TASK GOAL —
Starting at the line that contains "Image resolution: width=1108" and ending after the line that contains "pyautogui.click(x=378, y=117)", render that part of the listing below as a JSON list of strings, one string per line. Leave out blank lines and the pictures.

DATA LINES —
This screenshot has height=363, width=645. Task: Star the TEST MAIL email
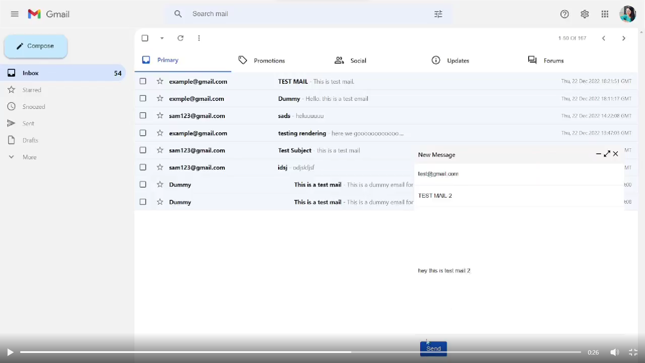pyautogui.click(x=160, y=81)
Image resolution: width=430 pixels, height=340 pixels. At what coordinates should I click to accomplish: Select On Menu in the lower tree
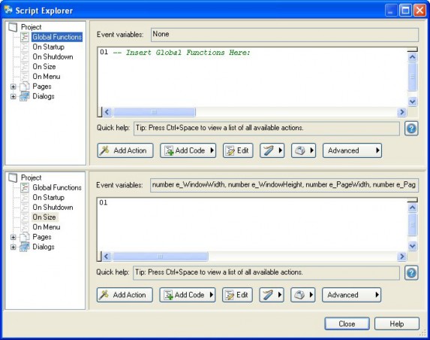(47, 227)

==

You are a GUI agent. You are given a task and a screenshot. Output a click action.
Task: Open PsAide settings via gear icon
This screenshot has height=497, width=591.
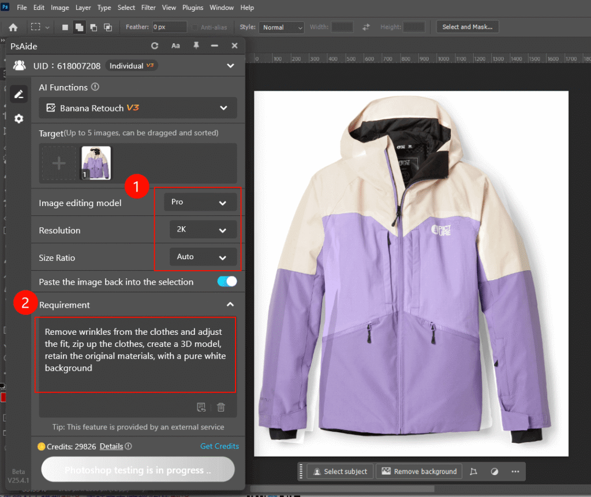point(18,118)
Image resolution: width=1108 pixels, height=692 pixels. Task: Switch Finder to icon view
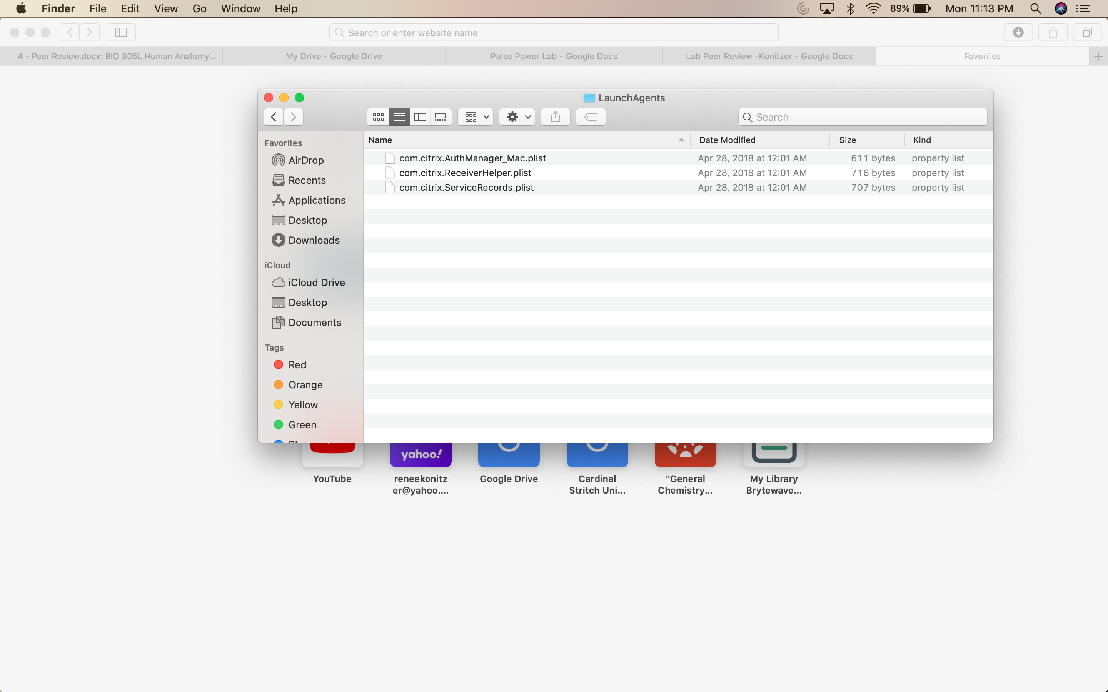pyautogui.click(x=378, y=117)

* * *

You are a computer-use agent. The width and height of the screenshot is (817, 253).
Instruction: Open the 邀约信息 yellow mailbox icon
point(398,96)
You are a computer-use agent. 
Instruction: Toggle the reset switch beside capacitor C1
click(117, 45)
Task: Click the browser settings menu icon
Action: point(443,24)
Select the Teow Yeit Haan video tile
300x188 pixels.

SOLUTION —
[
  "Image resolution: width=1108 pixels, height=692 pixels. Task: Switch Finder to icon view",
  "pyautogui.click(x=378, y=117)"
]